Re: [Mailman-Developers] Improving the archives

2007-07-26 Thread Jeff Breidenbach
> If you are relying on the sender to do the right thing, then
> why not force them to create proper message-ids?

I think Barry's proposal is essentially a numbers game - e.g.
he's hoping for significantly better results using "Date" in
the calculation than not using it.

http://wiki.list.org/display/DEV/Stable+URLs

I'll try to tease out some more useful stats from some large
datasets this weekend. (I can't just run the python scripts as is
because I don't have python 2.5 in the same place as the data,
I don't keep raw message in mbox format, blah blah blah, but
we'll figure it out).

My hypothesis is "Date" doesn't really buy much, but that's
in part because I have a vested interest in that outcome.
We'll see how the data plays out.
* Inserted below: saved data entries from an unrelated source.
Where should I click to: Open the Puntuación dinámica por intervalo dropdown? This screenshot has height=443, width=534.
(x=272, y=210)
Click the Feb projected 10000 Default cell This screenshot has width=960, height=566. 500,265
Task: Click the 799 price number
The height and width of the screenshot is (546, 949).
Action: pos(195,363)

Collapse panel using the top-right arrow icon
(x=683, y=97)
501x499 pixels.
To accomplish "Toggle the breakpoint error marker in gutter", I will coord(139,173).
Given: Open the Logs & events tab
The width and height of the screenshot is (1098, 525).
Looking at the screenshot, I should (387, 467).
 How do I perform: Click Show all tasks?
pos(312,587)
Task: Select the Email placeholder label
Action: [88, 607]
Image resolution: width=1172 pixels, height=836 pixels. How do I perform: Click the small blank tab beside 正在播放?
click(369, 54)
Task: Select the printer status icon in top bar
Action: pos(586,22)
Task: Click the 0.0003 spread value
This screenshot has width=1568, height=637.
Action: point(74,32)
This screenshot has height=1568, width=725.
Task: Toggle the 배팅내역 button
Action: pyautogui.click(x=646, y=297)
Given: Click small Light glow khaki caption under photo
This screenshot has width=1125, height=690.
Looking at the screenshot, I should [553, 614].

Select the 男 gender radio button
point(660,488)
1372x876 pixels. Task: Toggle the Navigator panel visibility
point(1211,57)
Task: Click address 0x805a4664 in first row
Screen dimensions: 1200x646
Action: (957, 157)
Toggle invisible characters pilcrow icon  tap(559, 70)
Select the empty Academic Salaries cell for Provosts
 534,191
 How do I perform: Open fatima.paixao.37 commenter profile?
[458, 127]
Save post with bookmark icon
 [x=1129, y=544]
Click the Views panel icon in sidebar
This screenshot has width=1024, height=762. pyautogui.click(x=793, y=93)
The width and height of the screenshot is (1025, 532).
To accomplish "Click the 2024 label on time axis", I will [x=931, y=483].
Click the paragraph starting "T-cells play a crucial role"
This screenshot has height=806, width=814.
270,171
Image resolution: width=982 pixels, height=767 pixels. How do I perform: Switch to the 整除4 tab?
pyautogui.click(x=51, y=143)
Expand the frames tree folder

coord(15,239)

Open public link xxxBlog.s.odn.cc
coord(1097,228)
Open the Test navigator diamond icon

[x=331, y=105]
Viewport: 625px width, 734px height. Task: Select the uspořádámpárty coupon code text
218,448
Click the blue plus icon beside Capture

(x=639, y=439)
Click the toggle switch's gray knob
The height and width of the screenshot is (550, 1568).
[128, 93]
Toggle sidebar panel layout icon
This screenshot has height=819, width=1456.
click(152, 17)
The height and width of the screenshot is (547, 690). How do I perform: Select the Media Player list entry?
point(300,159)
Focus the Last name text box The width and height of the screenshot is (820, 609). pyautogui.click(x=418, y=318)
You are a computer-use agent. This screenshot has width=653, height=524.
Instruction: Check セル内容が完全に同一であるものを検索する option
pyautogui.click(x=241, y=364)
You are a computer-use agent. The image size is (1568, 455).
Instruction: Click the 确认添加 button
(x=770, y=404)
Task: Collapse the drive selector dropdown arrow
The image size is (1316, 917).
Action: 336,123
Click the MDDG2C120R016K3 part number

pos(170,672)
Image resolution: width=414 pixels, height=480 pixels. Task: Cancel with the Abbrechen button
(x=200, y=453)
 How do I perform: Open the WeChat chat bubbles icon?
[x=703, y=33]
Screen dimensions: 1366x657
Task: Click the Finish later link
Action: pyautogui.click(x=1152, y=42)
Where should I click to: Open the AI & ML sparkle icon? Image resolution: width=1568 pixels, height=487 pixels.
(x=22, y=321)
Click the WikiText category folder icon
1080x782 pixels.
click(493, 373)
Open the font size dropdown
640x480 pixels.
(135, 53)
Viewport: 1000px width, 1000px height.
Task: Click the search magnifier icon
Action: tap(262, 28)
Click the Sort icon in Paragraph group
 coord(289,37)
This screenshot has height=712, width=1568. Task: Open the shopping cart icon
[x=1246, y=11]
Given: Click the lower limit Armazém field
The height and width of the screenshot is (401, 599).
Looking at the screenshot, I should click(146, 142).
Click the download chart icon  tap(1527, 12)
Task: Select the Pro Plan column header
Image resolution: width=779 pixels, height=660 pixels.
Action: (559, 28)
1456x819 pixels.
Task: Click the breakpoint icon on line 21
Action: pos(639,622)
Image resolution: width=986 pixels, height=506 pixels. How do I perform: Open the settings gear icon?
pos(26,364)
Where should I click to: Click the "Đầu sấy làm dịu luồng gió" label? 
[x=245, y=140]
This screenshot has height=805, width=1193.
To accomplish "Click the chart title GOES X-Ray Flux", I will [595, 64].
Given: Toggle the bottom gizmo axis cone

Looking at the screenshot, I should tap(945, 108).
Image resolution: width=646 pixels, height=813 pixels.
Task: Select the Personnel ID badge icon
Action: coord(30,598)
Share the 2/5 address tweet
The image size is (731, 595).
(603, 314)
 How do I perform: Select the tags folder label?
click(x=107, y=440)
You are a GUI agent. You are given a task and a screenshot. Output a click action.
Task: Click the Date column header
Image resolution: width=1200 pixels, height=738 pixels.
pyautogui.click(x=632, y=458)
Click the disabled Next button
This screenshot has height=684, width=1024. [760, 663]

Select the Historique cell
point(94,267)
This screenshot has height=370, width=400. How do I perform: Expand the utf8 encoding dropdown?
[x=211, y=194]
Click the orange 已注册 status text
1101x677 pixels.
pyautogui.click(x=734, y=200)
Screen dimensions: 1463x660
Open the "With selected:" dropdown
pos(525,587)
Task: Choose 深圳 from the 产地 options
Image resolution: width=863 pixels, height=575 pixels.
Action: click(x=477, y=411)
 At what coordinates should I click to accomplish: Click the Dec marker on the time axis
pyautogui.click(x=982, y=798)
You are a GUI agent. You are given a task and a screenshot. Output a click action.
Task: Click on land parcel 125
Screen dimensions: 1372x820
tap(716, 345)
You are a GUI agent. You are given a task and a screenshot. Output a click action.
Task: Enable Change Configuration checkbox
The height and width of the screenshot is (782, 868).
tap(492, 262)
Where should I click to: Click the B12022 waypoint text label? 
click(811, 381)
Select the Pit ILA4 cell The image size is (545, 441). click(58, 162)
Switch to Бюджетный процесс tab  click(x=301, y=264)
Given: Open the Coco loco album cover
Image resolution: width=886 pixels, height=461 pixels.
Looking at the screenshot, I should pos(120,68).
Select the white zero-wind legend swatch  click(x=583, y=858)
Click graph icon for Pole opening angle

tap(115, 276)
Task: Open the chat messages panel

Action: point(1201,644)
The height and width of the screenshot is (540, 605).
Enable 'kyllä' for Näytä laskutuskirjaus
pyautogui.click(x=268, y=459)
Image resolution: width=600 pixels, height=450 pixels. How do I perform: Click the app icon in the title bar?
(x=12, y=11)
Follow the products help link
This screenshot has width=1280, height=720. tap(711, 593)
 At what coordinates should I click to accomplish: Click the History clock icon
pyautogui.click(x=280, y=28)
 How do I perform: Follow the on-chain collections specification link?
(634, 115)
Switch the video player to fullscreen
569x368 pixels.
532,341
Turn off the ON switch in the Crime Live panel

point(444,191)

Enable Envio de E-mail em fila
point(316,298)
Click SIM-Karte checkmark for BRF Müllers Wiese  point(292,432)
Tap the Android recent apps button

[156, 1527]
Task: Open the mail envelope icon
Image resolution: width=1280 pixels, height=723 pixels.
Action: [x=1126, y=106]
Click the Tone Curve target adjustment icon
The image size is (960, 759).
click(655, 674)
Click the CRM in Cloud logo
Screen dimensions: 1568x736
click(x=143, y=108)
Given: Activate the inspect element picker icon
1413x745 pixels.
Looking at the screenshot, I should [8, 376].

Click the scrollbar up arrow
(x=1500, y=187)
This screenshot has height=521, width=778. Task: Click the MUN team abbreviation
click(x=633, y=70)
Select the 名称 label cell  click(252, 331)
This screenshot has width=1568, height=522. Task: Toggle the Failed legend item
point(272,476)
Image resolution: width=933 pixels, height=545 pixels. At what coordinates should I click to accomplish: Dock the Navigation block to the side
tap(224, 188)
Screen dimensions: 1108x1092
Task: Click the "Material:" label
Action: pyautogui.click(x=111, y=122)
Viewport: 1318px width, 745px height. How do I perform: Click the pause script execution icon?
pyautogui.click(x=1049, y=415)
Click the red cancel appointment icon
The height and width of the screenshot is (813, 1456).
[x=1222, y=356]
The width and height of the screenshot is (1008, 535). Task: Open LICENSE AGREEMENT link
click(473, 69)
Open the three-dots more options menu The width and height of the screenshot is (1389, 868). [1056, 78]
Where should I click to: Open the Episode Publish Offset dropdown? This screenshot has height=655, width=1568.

And I still think RFC2369
headers are needed in the calculation if cross posted
messages are to be handled correctly.

Jeff
___
Mailman-Developers mailing list
Mailman-Developers@python.org
http://mail.python.org/mailman/listinfo/mailman-developers
Mailman FAQ: http://www.python.org/cgi-bin/faqw-mm.py
Searchable Archives: 
http://www.mail-archive.com/mailman-developers%40python.org/
Unsubscribe: 
http://mail.python.org/mailman/options/mailman-developers/archive%40jab.org

Security Policy: 
http://www.python.org/cgi-bin/faqw-mm.py?req=show&file=faq01.027.htp


Re: [Mailman-Developers] Improving the archives

2007-07-26 Thread Dale Newfield
Jeff Breidenbach wrote:
> So I just looked at 2 million raw messages from 2007, spread over
> a few thousand mailing lists (all data is from mail-archive.com). My
> first question was - when comparing only with messages from the
> same list - how many times do I see a repeated message-id? The
> answer was ... drumroll please ... 260 thousand. What the hell?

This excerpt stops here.